Viewer Discretion: Deciding When To Look Away via NPR

We’re always keeping an eye on technology and how it shapes society’s behaviors and trends. With that in mind we found this NPR article very insightful. Using the horrible injury in college basketball yesterday, that was seemingly heard [or seen] all over the world via social media, writer Linda Holmes talks about how information is becoming more filtered by the users instead of media outlets. Essentially there is some decline in pure gatekeeping. Not in every scenario but in this case the injury was one of the biggest stories out of the games this past weekend…however showing it over and over again wasn’t necessary to hammer home the severity of what happened.
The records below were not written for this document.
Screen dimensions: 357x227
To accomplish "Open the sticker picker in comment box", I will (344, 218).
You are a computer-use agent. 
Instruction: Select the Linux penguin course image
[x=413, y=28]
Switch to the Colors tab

If anyone wanted to know about what happened they could go to Twitter, Facebook, etc…and if they really wanted to see what happened there is YouTube, Instagram, and the internet in general, not to mention DVR. As technology advances do you guys feel the user is in more control of the content they consume or does it feel that with the internet we are being overloaded with content and information to consume? Sound off in the comments. Read some of the article below.

by  via NPR

I was out of the house, as it happens, for most of the first half of yesterday’s Louisville-Duke game, and when I got home and looked at Twitter, before I turned on the TV, there was a huge stack of stuff to read, and the first thing that caught my attention about the game was this.

That’s Dan Fienberg of Hitfix, tweeting about the grisly broken leg suffered by Louisville’s Kevin Ware with 6:33 to go in the first half. When I turned on the game, the first thing I saw was the ambulance doors closing, and the first thing I heard was the announcers sounding like they were officiating at a funeral.
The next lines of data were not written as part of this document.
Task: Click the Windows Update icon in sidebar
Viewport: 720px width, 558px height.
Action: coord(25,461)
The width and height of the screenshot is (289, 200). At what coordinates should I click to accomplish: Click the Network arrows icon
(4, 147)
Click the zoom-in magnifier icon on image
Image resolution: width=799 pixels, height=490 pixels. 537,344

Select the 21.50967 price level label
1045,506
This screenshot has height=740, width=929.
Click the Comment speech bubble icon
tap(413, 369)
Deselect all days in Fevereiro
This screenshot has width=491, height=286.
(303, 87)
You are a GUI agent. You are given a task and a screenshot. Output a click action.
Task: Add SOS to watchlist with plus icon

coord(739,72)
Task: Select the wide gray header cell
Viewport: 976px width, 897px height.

As I scrolled through my Twitter feed, the reaction was so intense, so pronounced and sohorrified — from friends I know to be sports fans who have seen plenty of very ugly injuries — that I decided almost immediately that I didn’t need to see it for myself. They told me it was awful; I believed them.
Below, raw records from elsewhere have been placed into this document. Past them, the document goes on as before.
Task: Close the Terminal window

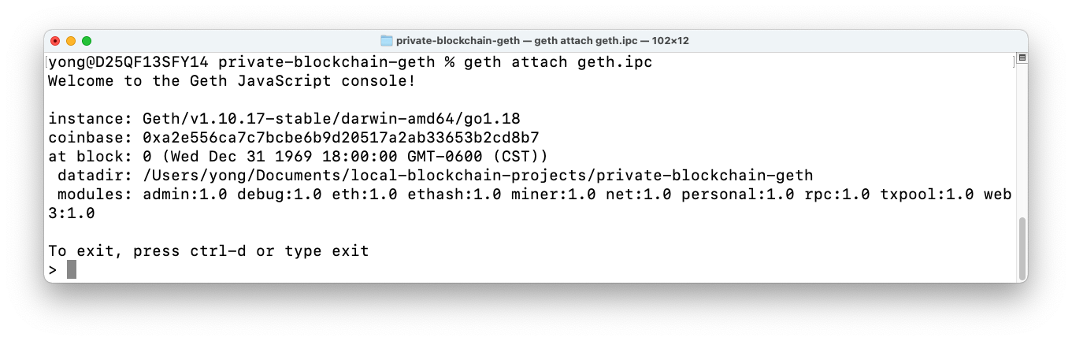Action: (x=55, y=40)
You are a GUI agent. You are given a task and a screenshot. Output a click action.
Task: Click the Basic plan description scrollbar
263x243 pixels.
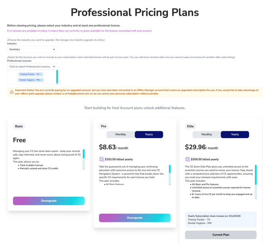point(84,159)
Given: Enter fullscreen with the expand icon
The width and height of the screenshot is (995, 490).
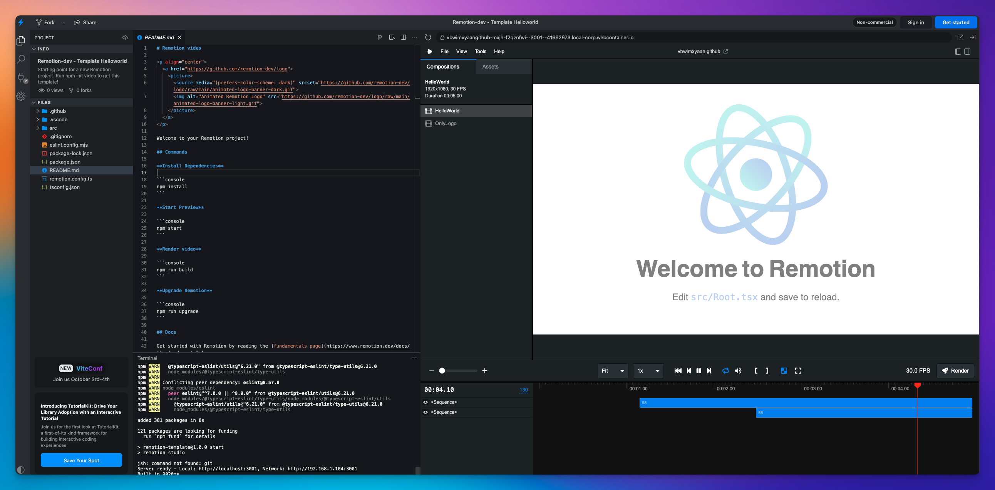Looking at the screenshot, I should 798,371.
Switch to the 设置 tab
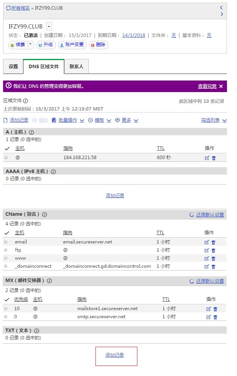The image size is (237, 376). (13, 67)
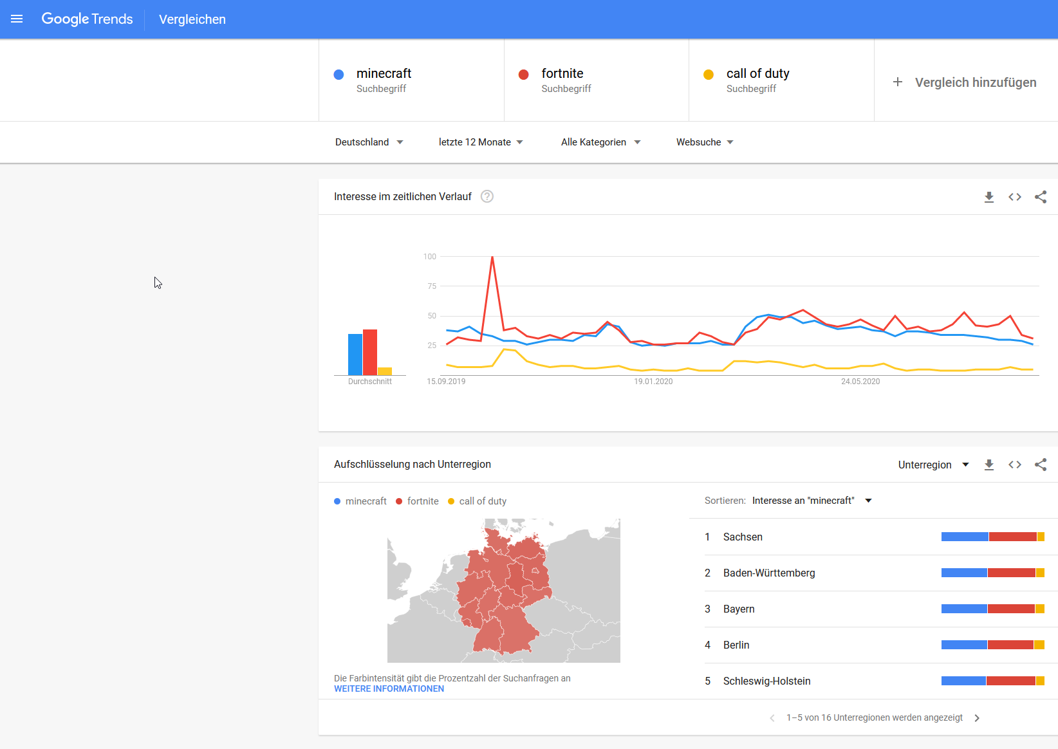Screen dimensions: 1058x749
Task: Expand the letzte 12 Monate time range
Action: [480, 142]
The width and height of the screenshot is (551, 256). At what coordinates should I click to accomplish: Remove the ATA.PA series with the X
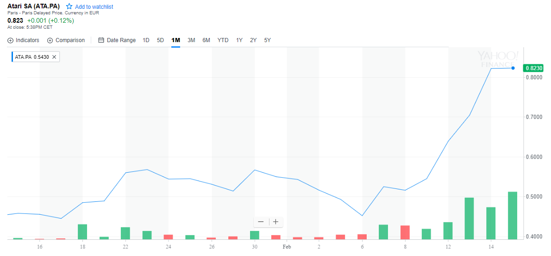pyautogui.click(x=54, y=57)
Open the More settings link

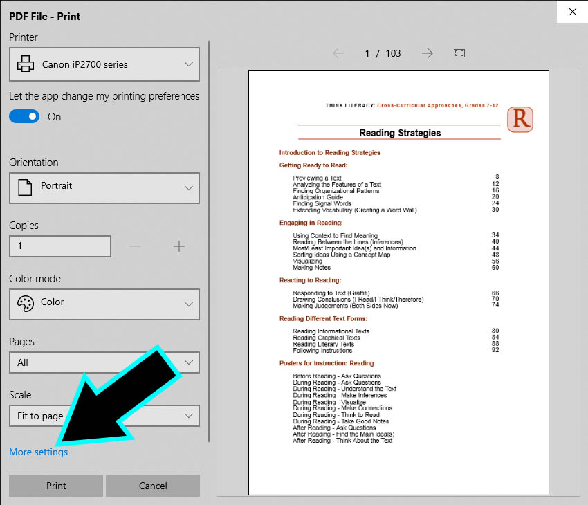[39, 452]
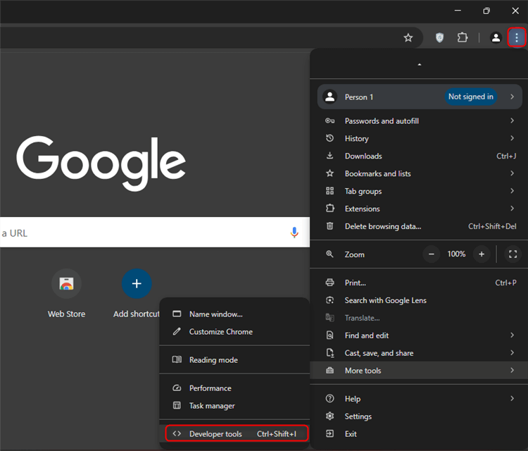
Task: Choose Delete browsing data menu entry
Action: 383,226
They told me they didn’t think they’d ever forget it; I believed them. They told me about both coaches tearing up, teammates lying on the floor, college kids looking like they were about to throw up. And I believed them, and I was grateful that it wasn’t replayed, because I didn’t watch it. I still haven’t.

It’s certainly possible, even likely, that I’ll bump into it accidentally at some point, and it was immediately clear that it would be available immediately for anyone who wondered, but I was surprised how quickly that wondering passed. I asked a friend via text whether it had seemed to be anybody’s fault, wondering whether some other kid was about to enter a different nightmare entirely — maybe a reason to see it for myself — but when he said no, that it was a freak accident, that was the end.

I found myself ultimately satisfied with the way things turned out, in that a viewer had to seek it out in order to see it. Sports coverage usually works the opposite way: It’s the broadcast equivalent of a push technology, where you sit back and they push the important stuff to you — highlights, replays, big moments. Here, they took the injury out of that cycle but didn’t hide anything. If you want to see that injury happen, you likely already have.

Writer Will Leitch — who, as far as I know, hasn’t watched it, either — wrote this morning in defense of those who made it available. It’s a very fair defense, though I’m more convinced by the “it is news” argument than by the “people want to watch it” argument, since the latter really would seem to allow a slippery slope into, as he puts it, “some anonymous snuff video.”